A detailed description of the PandaX-II TPC is presented in Ref. [7]. A more detailed schematic view of the TPC is presented in Fig. 1. The near-cylindrical shaped TPC confined by polytetrafluoroethylene (PTFE) walls, contains both gaseous xenon (top) and liquid xenon (bottom) in its volume. Scintillation light generated inside the TPC is detected by the two arrays of photo-multiplier tubes (PMTs) located on the top and bottom region, respectively. The cathode in the bottom part of the TPC and the gate electrode right below the liquid surface provide the drift electric field for ionized electrons and define the sensitive region of the detector (region 1 in Fig. 1).

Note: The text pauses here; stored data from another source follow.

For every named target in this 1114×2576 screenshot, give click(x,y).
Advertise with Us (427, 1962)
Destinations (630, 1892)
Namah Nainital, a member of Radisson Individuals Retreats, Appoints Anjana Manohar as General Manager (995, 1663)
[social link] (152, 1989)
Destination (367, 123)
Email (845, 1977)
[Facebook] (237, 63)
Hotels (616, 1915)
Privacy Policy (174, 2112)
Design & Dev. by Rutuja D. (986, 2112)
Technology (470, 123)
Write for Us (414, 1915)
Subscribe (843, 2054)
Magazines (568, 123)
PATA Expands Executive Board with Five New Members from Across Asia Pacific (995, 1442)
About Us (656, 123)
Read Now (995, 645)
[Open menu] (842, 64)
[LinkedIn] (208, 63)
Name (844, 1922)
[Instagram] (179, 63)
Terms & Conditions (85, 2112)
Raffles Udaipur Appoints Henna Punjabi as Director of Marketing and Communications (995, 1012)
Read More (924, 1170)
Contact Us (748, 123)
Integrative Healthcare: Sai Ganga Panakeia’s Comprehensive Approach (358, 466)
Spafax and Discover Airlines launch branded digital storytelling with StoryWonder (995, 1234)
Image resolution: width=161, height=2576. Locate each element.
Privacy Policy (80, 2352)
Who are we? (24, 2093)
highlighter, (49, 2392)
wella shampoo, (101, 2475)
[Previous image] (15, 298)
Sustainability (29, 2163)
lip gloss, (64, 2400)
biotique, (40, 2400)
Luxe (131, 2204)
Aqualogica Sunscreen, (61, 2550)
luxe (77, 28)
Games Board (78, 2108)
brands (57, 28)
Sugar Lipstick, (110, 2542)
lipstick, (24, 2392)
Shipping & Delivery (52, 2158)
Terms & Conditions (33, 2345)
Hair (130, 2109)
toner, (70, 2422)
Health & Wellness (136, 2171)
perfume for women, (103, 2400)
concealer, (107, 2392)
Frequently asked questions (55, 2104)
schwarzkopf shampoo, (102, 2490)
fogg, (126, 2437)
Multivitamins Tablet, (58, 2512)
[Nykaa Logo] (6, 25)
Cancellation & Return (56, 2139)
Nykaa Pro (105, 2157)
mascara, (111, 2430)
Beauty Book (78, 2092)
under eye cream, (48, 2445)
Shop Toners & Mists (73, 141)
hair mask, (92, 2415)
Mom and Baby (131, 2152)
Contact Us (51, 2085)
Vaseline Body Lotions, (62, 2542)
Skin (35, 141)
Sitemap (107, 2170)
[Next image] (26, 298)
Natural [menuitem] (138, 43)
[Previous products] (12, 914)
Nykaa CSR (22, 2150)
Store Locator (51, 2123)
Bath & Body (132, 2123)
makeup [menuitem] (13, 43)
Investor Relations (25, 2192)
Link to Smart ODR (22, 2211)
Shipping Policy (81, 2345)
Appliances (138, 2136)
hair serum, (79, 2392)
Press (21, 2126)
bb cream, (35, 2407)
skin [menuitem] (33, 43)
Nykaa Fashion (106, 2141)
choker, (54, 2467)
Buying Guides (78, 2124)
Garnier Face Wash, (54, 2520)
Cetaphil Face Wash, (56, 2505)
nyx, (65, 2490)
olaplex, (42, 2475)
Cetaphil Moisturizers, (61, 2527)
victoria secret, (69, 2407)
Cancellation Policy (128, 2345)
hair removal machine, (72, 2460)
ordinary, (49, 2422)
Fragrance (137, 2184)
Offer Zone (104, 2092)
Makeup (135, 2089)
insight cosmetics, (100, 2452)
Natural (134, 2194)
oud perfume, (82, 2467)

Figure 1.  (color online) Schematic view of the TPC of PandaX-II, with six regions labeled with numbers: 1. the liquid part below the gate and above the cathode; 2. the liquid part below the cathode; 3. the liquid part above the gate; 4. the gas part below the anode; 5. the gas part above the anode; 6. the parts outside the inner PTFE walls. A recoil event in region 1 may produce $ S 1 $and $ S 2 $ signals at different regions in the detector with a time delay.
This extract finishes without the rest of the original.